The Spacetime Metric

Level 1 · Foundations teaching kit · Grades 8–9

Measurement, uncertainty, and evidence

Use the learner record during the live investigation, then use the instructor guide to facilitate comparison, address misconceptions, and assess evidence-bounded reasoning.

Learner lab record

Correlated uncertainty investigation

How does shared movement between two inputs change the uncertainty of a combined result?

Setup

Use the live uncertainty composer. Change one control at a time, keep a record of every setting, and treat correlation as a declared relationship rather than a guess.

Predict first

  1. 1. Predict the result when ρ=0.
  2. 2. Predict whether positive or negative correlation makes the combined interval wider.
Variables
VariableRoleUnit
Input uncertainty σxindependentchosen measurement unit
Input uncertainty σyindependentsame unit as σx
Correlation ρindependentunitless
Combined uncertainty σdependentchosen measurement unit

Observation columns

σxσyρcombined σwhat changed?

Analyze

  1. 1. Which run reproduced ordinary quadrature?
  2. 2. Which pair of runs isolates correlation?
  3. 3. What assumption would make your comparison invalid?
  4. 4. State the result with units and an uncertainty interval.

Conclusion frame

When ___ stayed fixed and ρ changed from ___ to ___, combined uncertainty changed from ___ to ___ because ___.

Instructor guide · 35–45 minutes

Teach the investigation, not the interface

Learning target: Learners distinguish independent quadrature from correlated uncertainty and defend a comparison using controlled variables.

Prepare

  • Open the uncertainty composer on every device.
  • Choose one familiar unit such as centimeters.
  • Prepare one deliberately flawed comparison for critique.

Facilitation moves

  • Ask which variable changed before discussing the number.
  • Have pairs reproduce one another's recorded setting.
  • Require units in every spoken conclusion.

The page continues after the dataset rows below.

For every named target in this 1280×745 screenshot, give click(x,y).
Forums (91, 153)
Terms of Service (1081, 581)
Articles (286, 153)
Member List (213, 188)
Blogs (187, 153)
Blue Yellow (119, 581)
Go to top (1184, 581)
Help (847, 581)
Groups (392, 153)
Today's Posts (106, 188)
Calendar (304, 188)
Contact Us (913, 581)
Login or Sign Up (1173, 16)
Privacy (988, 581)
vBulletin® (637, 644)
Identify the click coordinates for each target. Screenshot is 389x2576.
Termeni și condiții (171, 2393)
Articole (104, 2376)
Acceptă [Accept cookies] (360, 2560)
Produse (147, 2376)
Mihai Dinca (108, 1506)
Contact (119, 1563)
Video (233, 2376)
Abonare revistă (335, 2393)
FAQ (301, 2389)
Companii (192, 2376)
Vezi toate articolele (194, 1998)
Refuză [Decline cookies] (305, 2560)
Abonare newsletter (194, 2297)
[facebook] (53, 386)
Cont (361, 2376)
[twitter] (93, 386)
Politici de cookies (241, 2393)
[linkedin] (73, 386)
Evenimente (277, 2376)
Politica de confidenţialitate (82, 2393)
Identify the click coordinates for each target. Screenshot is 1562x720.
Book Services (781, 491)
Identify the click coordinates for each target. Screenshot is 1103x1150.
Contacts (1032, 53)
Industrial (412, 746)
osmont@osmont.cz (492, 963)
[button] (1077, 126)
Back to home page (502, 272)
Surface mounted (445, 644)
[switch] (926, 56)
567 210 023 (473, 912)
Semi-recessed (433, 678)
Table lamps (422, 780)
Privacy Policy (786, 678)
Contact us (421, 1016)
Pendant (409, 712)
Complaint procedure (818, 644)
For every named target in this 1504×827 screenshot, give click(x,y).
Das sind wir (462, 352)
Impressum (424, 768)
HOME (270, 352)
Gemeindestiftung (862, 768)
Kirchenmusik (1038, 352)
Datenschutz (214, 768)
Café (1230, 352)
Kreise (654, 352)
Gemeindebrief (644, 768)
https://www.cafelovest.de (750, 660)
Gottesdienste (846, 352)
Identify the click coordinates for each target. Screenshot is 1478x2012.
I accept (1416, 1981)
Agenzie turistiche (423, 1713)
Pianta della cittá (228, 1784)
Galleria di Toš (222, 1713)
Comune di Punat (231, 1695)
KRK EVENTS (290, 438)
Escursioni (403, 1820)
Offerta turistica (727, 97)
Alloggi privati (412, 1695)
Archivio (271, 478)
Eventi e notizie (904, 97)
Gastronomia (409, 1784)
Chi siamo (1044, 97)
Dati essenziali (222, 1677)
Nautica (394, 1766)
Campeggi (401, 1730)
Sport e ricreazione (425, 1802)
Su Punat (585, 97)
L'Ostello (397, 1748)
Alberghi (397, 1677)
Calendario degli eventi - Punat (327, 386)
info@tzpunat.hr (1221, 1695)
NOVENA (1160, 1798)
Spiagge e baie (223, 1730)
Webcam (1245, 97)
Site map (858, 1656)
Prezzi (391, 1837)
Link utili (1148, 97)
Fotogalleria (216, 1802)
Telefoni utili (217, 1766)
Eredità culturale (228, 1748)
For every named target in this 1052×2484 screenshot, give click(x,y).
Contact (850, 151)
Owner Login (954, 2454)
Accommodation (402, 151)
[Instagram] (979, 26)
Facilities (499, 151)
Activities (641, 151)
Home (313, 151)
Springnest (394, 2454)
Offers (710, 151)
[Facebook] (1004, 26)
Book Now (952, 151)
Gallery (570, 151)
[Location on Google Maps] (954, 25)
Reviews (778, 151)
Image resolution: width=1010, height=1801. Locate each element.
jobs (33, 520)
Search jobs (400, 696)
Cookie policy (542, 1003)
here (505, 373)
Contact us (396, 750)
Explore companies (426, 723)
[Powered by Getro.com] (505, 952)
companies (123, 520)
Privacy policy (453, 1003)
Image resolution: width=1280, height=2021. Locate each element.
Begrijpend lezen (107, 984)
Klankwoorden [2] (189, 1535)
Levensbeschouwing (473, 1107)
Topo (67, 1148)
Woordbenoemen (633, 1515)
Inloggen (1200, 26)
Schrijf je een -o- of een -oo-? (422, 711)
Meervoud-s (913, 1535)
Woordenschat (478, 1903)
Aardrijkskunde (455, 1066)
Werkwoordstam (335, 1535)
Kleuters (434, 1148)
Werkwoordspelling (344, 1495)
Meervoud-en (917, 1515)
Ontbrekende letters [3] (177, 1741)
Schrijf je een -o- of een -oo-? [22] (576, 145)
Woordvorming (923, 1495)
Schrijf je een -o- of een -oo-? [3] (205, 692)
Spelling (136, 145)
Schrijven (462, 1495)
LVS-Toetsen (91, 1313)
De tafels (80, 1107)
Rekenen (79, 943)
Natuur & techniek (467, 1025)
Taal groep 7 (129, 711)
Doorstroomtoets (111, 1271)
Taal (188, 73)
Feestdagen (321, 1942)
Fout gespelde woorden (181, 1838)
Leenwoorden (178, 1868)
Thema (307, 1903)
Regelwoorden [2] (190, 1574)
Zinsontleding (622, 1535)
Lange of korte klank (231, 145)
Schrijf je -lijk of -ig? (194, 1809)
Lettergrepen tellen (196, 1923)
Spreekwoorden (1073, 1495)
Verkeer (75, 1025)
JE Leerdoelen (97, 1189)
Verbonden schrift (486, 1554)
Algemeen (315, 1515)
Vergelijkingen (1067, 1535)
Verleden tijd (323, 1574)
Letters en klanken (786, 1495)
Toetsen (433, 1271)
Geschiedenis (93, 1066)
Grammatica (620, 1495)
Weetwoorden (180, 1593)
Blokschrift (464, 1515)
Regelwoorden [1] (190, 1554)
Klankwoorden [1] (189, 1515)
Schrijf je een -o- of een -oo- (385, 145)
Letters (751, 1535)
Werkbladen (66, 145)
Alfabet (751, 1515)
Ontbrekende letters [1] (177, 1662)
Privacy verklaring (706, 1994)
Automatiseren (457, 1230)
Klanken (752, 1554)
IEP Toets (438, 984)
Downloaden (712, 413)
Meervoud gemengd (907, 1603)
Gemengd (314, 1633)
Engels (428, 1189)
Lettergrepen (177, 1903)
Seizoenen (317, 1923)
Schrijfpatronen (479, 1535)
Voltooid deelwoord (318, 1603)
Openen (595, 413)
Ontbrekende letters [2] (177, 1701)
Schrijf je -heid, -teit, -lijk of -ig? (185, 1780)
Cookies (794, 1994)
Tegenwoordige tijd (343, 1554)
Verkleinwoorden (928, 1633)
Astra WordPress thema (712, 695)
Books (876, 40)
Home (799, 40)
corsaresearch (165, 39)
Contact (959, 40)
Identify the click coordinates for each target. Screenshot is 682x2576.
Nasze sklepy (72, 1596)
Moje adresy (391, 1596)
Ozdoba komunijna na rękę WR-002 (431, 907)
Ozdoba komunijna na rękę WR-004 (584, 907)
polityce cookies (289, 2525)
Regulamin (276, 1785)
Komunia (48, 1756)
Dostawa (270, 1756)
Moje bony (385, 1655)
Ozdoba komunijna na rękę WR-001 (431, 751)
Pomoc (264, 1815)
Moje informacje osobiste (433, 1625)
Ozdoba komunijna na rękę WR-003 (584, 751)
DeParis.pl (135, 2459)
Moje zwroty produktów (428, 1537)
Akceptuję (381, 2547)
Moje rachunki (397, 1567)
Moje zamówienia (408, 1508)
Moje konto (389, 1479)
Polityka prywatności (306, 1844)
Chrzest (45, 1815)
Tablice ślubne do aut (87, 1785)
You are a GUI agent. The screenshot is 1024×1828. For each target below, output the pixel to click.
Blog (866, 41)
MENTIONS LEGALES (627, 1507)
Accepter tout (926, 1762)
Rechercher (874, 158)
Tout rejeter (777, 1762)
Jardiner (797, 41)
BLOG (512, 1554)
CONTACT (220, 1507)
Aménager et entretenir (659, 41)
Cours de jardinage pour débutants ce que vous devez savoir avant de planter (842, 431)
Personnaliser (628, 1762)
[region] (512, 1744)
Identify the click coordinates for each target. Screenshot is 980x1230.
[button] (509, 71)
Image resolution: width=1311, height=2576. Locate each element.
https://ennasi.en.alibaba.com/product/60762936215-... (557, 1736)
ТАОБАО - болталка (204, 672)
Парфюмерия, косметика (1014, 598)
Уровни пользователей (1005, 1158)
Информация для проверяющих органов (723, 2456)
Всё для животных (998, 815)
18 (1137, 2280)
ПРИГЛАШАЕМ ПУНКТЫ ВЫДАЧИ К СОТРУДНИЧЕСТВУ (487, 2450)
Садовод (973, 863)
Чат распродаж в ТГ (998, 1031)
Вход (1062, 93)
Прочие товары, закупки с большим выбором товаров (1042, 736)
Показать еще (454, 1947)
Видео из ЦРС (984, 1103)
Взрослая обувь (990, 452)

Accessibility and participation

  • Read every Greek symbol aloud and pair it with its plain-language name.
  • Allow keyboard arrow control of every slider.
  • Offer the observation table before learners begin changing values.

Evidence of learning

  • A controlled two-run comparison
  • Correct use of units
  • A conclusion that names the role of correlation

Misconception checks

More measurements always remove uncertainty.

Repeated independent noise may shrink; shared bias and correlation do not disappear by repetition.

Negative correlation means bad data.

It describes opposing co-movement and can reduce a particular combined uncertainty.

Extension

Build a three-input budget and identify which covariance term dominates the output.